Problem requirements >>
Locate the line bearing "Given: Toggle the" in the material below, then reproduce it and each following line up to and including the line bearing "Given: Focus the".

Extracted material >>
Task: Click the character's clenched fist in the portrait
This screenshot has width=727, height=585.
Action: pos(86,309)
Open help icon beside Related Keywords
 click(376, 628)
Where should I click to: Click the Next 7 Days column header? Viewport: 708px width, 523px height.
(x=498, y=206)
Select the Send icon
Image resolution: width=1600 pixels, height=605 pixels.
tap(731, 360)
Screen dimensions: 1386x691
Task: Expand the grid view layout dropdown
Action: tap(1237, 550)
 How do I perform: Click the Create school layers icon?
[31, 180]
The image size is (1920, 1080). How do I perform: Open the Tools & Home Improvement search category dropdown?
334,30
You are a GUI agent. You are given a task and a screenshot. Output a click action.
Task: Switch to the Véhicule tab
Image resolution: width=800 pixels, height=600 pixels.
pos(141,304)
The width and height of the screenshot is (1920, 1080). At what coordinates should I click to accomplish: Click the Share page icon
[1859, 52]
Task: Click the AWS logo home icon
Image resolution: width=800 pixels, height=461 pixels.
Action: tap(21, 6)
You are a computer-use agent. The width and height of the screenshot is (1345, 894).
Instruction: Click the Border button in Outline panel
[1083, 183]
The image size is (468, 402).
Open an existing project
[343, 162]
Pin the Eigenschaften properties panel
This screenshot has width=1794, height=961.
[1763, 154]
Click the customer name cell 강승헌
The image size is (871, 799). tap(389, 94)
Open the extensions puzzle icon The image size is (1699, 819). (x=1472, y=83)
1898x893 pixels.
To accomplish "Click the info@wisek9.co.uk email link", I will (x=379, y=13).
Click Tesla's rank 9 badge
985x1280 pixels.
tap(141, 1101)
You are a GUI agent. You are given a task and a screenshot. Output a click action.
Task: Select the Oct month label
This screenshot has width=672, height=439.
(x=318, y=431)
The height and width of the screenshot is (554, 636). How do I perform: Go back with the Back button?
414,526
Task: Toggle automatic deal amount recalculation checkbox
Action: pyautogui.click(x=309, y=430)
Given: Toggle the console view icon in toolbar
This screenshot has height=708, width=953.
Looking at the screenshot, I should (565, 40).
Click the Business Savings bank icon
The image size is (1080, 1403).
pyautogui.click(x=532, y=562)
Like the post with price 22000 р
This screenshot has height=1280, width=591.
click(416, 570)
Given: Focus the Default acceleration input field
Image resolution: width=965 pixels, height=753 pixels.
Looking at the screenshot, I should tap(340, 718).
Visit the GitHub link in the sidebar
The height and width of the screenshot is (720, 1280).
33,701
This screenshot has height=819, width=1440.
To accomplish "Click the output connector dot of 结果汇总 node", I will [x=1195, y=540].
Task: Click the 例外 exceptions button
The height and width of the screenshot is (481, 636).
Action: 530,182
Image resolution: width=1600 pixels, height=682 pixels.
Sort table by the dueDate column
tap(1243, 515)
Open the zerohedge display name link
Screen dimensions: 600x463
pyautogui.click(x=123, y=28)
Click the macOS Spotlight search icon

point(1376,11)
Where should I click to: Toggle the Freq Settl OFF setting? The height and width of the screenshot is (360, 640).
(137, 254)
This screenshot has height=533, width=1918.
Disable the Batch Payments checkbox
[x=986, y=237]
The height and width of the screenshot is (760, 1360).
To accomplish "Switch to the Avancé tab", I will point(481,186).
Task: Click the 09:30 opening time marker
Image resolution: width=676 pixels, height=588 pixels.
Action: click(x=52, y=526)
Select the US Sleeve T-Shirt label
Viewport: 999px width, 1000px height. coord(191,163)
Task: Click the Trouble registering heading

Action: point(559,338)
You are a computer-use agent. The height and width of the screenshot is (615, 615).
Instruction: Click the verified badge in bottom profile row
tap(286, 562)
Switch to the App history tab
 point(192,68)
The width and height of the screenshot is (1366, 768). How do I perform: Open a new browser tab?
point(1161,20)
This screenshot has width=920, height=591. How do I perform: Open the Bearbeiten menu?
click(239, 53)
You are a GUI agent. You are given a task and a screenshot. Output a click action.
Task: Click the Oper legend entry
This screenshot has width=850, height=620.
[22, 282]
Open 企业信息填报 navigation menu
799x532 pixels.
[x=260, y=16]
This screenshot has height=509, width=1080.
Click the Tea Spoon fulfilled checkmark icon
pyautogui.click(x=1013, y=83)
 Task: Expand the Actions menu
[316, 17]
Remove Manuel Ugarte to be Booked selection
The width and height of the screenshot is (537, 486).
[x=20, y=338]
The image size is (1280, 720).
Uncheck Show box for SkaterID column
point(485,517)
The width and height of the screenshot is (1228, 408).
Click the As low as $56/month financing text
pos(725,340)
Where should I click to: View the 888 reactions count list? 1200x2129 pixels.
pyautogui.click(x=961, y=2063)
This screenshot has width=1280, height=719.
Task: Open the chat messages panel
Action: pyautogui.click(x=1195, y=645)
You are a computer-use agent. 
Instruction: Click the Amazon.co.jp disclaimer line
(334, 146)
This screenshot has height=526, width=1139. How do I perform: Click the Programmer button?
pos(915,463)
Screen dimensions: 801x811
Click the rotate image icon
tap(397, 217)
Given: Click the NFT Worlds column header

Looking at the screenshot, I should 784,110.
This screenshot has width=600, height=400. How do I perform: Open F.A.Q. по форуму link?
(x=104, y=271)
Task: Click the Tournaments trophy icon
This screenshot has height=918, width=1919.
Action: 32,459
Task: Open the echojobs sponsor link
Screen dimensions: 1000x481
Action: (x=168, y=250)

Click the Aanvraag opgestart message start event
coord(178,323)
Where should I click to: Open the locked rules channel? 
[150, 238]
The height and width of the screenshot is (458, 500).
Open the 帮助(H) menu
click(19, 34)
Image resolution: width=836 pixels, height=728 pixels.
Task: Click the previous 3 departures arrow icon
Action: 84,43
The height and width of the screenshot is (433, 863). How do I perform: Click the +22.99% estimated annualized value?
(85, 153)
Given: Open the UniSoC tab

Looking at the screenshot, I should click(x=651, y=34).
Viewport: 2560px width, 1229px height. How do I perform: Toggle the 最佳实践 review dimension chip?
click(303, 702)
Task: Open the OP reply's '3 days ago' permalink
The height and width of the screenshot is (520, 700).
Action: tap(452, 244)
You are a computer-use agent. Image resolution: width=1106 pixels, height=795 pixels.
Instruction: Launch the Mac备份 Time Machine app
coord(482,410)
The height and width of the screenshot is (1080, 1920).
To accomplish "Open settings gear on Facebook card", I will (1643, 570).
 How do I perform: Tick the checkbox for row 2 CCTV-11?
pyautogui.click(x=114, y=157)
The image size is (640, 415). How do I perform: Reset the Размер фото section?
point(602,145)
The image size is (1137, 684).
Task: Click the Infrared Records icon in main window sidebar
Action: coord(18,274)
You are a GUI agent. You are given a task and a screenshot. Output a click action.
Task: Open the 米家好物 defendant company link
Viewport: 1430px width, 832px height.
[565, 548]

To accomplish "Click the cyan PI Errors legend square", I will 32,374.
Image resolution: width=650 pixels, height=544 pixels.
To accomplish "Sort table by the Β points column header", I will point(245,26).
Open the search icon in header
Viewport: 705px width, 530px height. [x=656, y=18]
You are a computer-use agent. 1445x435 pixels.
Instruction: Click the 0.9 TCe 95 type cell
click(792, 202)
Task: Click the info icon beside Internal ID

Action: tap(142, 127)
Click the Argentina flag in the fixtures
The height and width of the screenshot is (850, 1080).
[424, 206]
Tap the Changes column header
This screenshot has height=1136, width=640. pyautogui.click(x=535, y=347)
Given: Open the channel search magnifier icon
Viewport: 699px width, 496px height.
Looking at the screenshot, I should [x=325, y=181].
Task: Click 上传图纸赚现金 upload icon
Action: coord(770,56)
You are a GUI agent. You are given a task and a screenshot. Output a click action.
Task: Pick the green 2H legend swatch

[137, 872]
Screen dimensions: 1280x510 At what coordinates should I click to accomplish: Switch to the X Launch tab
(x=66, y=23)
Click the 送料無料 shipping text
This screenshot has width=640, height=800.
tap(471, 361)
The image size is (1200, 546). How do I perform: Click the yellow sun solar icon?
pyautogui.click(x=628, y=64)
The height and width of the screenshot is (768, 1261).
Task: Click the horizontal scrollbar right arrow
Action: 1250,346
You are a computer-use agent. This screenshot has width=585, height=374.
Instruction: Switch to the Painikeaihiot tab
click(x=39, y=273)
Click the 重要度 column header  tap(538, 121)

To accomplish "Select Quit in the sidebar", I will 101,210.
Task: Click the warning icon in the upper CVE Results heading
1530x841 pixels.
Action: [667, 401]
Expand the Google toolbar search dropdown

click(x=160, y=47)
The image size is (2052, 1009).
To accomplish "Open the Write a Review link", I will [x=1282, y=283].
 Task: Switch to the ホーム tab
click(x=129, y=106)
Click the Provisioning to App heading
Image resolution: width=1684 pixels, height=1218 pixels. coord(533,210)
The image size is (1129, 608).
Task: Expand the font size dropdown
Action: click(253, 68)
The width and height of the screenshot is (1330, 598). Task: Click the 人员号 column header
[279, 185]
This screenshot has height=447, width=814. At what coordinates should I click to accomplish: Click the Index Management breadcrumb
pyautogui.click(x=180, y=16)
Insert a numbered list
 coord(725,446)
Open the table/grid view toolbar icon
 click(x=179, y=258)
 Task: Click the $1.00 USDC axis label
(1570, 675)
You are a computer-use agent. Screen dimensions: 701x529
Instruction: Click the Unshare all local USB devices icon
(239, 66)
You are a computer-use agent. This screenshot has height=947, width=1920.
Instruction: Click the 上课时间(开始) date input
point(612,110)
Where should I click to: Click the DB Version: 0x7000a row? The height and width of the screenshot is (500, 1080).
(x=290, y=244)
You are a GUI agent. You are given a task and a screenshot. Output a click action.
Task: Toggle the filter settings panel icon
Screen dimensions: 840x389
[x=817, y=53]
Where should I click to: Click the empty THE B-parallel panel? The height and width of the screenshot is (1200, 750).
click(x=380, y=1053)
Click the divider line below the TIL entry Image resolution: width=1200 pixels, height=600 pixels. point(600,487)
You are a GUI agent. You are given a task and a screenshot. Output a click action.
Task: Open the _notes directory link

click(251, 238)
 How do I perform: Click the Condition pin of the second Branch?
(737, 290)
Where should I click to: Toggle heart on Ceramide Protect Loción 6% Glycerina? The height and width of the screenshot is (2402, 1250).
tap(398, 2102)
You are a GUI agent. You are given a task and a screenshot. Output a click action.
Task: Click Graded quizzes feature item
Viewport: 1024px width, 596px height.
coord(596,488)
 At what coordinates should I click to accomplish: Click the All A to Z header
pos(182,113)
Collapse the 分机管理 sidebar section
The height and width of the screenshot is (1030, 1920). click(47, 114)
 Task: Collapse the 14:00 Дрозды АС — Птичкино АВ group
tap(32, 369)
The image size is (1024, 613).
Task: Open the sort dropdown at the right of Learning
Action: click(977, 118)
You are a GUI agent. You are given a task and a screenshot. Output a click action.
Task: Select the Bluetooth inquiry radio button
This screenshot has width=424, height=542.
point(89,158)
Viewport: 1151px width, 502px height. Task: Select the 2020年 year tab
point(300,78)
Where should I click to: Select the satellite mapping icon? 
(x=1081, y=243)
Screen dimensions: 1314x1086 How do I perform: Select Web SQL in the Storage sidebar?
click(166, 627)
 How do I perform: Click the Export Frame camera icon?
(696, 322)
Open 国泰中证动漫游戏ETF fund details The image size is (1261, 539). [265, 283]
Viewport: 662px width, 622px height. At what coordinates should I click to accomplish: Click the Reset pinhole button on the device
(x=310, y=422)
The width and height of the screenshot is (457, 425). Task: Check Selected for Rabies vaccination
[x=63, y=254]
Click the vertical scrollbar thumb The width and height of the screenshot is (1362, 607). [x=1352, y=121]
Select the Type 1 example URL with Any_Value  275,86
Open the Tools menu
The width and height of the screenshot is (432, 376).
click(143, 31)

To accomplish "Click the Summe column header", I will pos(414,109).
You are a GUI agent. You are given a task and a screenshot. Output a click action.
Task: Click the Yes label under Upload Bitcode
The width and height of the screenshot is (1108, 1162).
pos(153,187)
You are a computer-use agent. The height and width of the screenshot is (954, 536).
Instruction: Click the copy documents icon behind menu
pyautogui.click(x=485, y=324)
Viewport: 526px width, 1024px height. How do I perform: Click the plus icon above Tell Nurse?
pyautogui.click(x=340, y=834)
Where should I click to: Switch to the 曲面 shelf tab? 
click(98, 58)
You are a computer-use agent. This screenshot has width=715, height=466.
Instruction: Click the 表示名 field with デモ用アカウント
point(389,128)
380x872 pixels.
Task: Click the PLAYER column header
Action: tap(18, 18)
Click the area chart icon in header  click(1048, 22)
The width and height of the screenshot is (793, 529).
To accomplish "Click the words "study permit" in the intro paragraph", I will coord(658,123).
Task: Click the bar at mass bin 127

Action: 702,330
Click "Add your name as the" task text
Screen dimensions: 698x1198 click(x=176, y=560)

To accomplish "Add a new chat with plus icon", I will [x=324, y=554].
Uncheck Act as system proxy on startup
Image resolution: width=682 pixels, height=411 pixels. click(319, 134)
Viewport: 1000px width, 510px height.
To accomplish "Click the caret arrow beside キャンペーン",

Answer space >>
Given: Toggle the console view icon in toolbar
This screenshot has height=708, width=953.
Looking at the screenshot, I should (565, 40).
Click the Business Savings bank icon
The image size is (1080, 1403).
pyautogui.click(x=532, y=562)
Like the post with price 22000 р
This screenshot has height=1280, width=591.
click(416, 570)
Given: Focus the Default acceleration input field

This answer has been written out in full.